- [TASK]: Revise the entries below so that each instance of "How do I perform" becomes "How can I perform", and leave all other text unchanged.

- [MATERIAL FOR THIS EXERCISE]:
---------------

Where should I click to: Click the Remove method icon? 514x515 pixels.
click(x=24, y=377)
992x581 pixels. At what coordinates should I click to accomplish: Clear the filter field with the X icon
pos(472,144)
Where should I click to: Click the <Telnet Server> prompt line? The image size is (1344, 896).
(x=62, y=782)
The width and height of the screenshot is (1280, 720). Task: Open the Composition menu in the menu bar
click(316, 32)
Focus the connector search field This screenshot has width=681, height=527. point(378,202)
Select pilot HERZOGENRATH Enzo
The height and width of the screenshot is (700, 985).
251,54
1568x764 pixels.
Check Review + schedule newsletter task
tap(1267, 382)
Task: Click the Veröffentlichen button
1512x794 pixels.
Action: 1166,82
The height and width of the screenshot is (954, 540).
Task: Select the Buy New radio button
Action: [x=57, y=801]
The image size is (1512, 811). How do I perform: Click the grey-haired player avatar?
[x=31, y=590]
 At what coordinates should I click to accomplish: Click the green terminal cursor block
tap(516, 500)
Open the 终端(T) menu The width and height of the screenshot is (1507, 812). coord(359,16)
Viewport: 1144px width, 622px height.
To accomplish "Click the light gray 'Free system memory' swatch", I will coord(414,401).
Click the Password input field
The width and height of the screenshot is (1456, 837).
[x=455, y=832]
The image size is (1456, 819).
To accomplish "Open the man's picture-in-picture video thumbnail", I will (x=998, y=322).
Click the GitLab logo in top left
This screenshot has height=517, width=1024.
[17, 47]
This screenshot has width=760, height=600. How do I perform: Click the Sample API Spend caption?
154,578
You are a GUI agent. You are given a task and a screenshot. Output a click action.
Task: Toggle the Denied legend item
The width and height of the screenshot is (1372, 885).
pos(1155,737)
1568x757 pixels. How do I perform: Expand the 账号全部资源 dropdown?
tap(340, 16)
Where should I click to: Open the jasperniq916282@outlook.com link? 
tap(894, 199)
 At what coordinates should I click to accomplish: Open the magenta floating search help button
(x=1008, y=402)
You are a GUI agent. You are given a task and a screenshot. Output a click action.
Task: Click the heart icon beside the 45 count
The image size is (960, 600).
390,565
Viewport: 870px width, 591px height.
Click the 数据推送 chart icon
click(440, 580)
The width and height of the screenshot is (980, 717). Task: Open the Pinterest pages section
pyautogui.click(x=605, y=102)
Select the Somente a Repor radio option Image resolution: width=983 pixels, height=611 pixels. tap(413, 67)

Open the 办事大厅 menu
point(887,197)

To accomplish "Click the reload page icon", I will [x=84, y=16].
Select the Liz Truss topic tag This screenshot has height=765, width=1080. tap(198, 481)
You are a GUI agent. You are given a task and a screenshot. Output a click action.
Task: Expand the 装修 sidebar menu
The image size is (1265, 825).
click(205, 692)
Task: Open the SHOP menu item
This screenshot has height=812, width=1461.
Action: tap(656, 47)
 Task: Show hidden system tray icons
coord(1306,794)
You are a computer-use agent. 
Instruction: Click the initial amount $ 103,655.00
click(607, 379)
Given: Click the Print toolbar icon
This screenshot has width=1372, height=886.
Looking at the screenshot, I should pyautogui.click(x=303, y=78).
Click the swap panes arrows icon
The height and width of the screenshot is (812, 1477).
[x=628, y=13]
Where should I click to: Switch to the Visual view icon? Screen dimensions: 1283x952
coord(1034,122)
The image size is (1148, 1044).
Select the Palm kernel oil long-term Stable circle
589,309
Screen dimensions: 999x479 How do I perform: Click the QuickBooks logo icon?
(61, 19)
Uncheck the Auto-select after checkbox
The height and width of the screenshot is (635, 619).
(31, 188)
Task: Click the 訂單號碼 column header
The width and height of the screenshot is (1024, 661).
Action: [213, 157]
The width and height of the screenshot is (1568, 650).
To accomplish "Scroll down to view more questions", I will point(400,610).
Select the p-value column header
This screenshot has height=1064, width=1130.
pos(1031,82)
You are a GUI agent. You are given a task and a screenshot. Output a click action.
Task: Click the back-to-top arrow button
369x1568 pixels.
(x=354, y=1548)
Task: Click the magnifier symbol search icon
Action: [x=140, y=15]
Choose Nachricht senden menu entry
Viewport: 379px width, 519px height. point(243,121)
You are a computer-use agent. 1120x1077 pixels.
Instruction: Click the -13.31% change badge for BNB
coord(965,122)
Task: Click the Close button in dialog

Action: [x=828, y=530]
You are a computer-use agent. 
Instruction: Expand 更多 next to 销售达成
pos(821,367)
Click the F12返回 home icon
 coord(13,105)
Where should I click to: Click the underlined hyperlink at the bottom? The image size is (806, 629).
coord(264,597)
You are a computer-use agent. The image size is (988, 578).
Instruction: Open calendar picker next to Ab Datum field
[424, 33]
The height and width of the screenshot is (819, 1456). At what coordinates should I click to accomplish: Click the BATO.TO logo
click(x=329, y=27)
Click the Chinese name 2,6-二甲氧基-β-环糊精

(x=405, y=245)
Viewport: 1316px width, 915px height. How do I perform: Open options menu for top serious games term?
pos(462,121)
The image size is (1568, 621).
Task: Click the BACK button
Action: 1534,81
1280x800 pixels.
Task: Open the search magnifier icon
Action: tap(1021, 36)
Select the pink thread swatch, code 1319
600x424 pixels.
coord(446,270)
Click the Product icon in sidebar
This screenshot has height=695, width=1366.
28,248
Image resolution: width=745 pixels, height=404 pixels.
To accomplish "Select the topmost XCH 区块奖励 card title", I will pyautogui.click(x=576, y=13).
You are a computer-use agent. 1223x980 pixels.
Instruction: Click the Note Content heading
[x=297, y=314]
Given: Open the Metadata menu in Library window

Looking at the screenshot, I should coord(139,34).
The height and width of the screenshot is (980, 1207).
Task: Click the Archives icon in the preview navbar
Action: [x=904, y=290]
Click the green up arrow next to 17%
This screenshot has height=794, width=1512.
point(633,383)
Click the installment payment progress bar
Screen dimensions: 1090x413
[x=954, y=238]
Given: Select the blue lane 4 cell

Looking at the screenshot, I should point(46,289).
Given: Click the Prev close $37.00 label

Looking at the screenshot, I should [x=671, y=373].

---------------

- [EXERCISE SOLUTION]:
Where should I click to: Click the Remove method icon? 514x515 pixels.
click(x=24, y=377)
992x581 pixels. At what coordinates should I click to accomplish: Clear the filter field with the X icon
pos(472,144)
Where should I click to: Click the <Telnet Server> prompt line? The image size is (1344, 896).
(x=62, y=782)
The width and height of the screenshot is (1280, 720). Task: Open the Composition menu in the menu bar
click(316, 32)
Focus the connector search field This screenshot has width=681, height=527. point(378,202)
Select pilot HERZOGENRATH Enzo
The height and width of the screenshot is (700, 985).
251,54
1568x764 pixels.
Check Review + schedule newsletter task
tap(1267, 382)
Task: Click the Veröffentlichen button
1512x794 pixels.
Action: 1166,82
The height and width of the screenshot is (954, 540).
Task: Select the Buy New radio button
Action: [x=57, y=801]
The image size is (1512, 811). How can I perform: Click the grey-haired player avatar?
[x=31, y=590]
 At what coordinates should I click to accomplish: Click the green terminal cursor block
tap(516, 500)
Open the 终端(T) menu The width and height of the screenshot is (1507, 812). coord(359,16)
Viewport: 1144px width, 622px height.
To accomplish "Click the light gray 'Free system memory' swatch", I will coord(414,401).
Click the Password input field
The width and height of the screenshot is (1456, 837).
[x=455, y=832]
The image size is (1456, 819).
To accomplish "Open the man's picture-in-picture video thumbnail", I will (x=998, y=322).
Click the GitLab logo in top left
This screenshot has height=517, width=1024.
[17, 47]
This screenshot has width=760, height=600. How can I perform: Click the Sample API Spend caption?
154,578
You are a GUI agent. You are given a task and a screenshot. Output a click action.
Task: Toggle the Denied legend item
The width and height of the screenshot is (1372, 885).
pos(1155,737)
1568x757 pixels. How can I perform: Expand the 账号全部资源 dropdown?
tap(340, 16)
Where should I click to: Open the jasperniq916282@outlook.com link? 
tap(894, 199)
 At what coordinates should I click to accomplish: Open the magenta floating search help button
(x=1008, y=402)
You are a GUI agent. You are given a task and a screenshot. Output a click action.
Task: Click the heart icon beside the 45 count
The image size is (960, 600).
390,565
Viewport: 870px width, 591px height.
Click the 数据推送 chart icon
click(440, 580)
The width and height of the screenshot is (980, 717). Task: Open the Pinterest pages section
pyautogui.click(x=605, y=102)
Select the Somente a Repor radio option Image resolution: width=983 pixels, height=611 pixels. tap(413, 67)

Open the 办事大厅 menu
point(887,197)

To accomplish "Click the reload page icon", I will [x=84, y=16].
Select the Liz Truss topic tag This screenshot has height=765, width=1080. tap(198, 481)
You are a GUI agent. You are given a task and a screenshot. Output a click action.
Task: Expand the 装修 sidebar menu
The image size is (1265, 825).
click(205, 692)
Task: Open the SHOP menu item
This screenshot has height=812, width=1461.
Action: tap(656, 47)
 Task: Show hidden system tray icons
coord(1306,794)
You are a computer-use agent. 
Instruction: Click the initial amount $ 103,655.00
click(607, 379)
Given: Click the Print toolbar icon
This screenshot has width=1372, height=886.
Looking at the screenshot, I should pyautogui.click(x=303, y=78).
Click the swap panes arrows icon
The height and width of the screenshot is (812, 1477).
[x=628, y=13]
Where should I click to: Switch to the Visual view icon? Screen dimensions: 1283x952
coord(1034,122)
The image size is (1148, 1044).
Select the Palm kernel oil long-term Stable circle
589,309
Screen dimensions: 999x479 How can I perform: Click the QuickBooks logo icon?
(61, 19)
Uncheck the Auto-select after checkbox
The height and width of the screenshot is (635, 619).
(31, 188)
Task: Click the 訂單號碼 column header
The width and height of the screenshot is (1024, 661).
Action: [213, 157]
The width and height of the screenshot is (1568, 650).
To accomplish "Scroll down to view more questions", I will point(400,610).
Select the p-value column header
This screenshot has height=1064, width=1130.
pos(1031,82)
You are a GUI agent. You are given a task and a screenshot. Output a click action.
Task: Click the back-to-top arrow button
369x1568 pixels.
(x=354, y=1548)
Task: Click the magnifier symbol search icon
Action: [x=140, y=15]
Choose Nachricht senden menu entry
Viewport: 379px width, 519px height. point(243,121)
You are a computer-use agent. 1120x1077 pixels.
Instruction: Click the -13.31% change badge for BNB
coord(965,122)
Task: Click the Close button in dialog

Action: [x=828, y=530]
You are a computer-use agent. 
Instruction: Expand 更多 next to 销售达成
pos(821,367)
Click the F12返回 home icon
 coord(13,105)
Where should I click to: Click the underlined hyperlink at the bottom? The image size is (806, 629).
coord(264,597)
You are a computer-use agent. The image size is (988, 578).
Instruction: Open calendar picker next to Ab Datum field
[424, 33]
The height and width of the screenshot is (819, 1456). At what coordinates should I click to accomplish: Click the BATO.TO logo
click(x=329, y=27)
Click the Chinese name 2,6-二甲氧基-β-环糊精

(x=405, y=245)
Viewport: 1316px width, 915px height. How can I perform: Open options menu for top serious games term?
pos(462,121)
The image size is (1568, 621).
Task: Click the BACK button
Action: 1534,81
1280x800 pixels.
Task: Open the search magnifier icon
Action: tap(1021, 36)
Select the pink thread swatch, code 1319
600x424 pixels.
coord(446,270)
Click the Product icon in sidebar
This screenshot has height=695, width=1366.
28,248
Image resolution: width=745 pixels, height=404 pixels.
To accomplish "Select the topmost XCH 区块奖励 card title", I will pyautogui.click(x=576, y=13).
You are a computer-use agent. 1223x980 pixels.
Instruction: Click the Note Content heading
[x=297, y=314]
Given: Open the Metadata menu in Library window

Looking at the screenshot, I should coord(139,34).
The height and width of the screenshot is (980, 1207).
Task: Click the Archives icon in the preview navbar
Action: [x=904, y=290]
Click the green up arrow next to 17%
This screenshot has height=794, width=1512.
point(633,383)
Click the installment payment progress bar
Screen dimensions: 1090x413
[x=954, y=238]
Given: Select the blue lane 4 cell

Looking at the screenshot, I should point(46,289).
Given: Click the Prev close $37.00 label

Looking at the screenshot, I should [x=671, y=373].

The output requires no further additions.